His piece on Poppy Bush at Esquire:
Bush never appeared comfortable with these developments, but he never could quite bring himself to denounce them, and he had very little compunction about using them when he needed to do so. Because of this, and because of the starchy aloofness of his basic mien, he struggled mightily against the impression that he was inauthentic.
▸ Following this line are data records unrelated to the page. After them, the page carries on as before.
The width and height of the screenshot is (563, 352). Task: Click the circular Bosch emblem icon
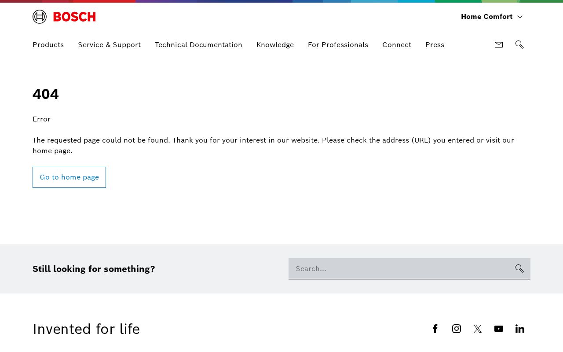[40, 17]
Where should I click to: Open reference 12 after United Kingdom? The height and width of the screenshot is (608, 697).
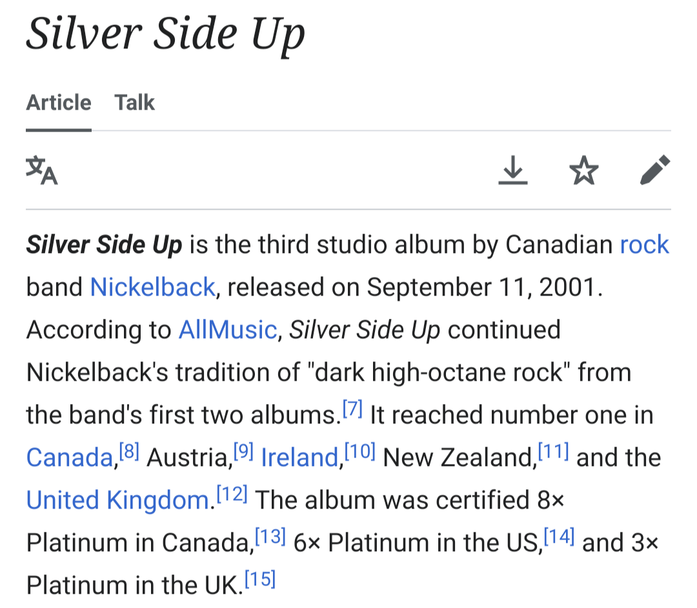click(232, 493)
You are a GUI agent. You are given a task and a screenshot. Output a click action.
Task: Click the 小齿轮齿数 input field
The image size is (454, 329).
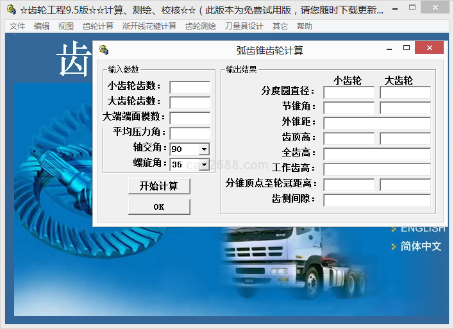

He did not often win that battle.
My lord, the man enlisted to fight in World War II when he was still underage and he came back a genuine hero. (Say what you will about those old WASP families, but there are a lot of their names on the wall in Memorial Hall and in the Memorial Church at Harvard.) Why did he feel that, to be president, he had to butch it up against Dan Rather, or tell an audience after his debate against Geraldine Ferraro that he’d “kicked a little ass last night.” Why did he feel he had to flip flop on reproductive choice as baroquely as he did? He felt he had to act in this ridiculous fashion, and he wasn’t strong enough to fight against his own ambition. Battlefield courage and political courage can be quite different things.
- and -
He could have been one of the most powerful voices against the slide of Republicanism into movement conservatism, religious fanaticism, and irrationality in general. Maybe nobody could have stopped it. (Even his son, George W. Bush, made a kabuki stab at it. Remember “compassionate conservatism”? But, because he was a Bush, W handed this phantom philosophy over to Karl Rove, who had been too much of a ruthless ratfcker for the elder Bush. We ended up as a nation that tortures.) But he could have tried. His stature would have counted against it.
But he could never muster enough political gumption to overcome his own ambition.